[AIM OF THE EXERCISE] How many lines in the rows below contain the word "Enable"? Reply with the number alone.

[Stored entries]
*****
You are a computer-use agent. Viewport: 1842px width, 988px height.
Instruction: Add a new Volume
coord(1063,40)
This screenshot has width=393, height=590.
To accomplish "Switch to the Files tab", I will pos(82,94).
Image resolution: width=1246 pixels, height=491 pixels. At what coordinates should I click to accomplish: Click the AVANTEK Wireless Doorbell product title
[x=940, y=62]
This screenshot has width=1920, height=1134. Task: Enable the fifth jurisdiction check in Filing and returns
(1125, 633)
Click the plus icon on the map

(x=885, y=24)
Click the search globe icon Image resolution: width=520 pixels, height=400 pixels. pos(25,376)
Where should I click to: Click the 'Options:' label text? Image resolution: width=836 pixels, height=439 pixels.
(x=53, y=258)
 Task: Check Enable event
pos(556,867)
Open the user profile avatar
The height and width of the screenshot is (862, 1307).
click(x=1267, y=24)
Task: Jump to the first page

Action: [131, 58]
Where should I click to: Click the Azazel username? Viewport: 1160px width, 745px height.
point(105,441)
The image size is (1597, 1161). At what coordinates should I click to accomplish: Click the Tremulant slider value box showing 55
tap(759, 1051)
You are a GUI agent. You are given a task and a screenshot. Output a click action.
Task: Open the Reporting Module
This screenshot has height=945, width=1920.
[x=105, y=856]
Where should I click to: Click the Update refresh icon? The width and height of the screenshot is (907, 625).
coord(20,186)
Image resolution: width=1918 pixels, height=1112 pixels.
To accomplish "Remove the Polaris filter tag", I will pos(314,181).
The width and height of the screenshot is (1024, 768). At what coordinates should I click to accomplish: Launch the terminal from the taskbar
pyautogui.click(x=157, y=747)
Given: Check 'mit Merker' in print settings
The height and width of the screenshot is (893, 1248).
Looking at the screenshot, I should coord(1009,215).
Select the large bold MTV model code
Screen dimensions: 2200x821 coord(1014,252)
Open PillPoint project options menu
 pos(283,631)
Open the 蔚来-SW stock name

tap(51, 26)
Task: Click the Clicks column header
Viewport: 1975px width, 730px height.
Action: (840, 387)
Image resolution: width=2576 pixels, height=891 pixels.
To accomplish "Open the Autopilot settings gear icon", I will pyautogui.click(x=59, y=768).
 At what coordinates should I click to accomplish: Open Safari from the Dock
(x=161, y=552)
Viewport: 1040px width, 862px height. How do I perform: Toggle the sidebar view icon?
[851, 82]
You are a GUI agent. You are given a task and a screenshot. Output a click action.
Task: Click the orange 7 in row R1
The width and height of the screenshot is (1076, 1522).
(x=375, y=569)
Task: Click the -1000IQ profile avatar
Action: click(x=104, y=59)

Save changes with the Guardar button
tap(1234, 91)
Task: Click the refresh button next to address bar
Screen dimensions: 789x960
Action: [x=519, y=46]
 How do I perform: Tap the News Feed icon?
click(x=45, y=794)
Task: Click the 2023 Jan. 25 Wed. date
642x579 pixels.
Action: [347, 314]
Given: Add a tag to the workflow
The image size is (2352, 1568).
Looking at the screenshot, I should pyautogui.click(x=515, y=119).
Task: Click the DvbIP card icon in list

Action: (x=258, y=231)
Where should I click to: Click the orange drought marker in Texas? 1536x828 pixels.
*****
[EXPECTED ANSWER] 2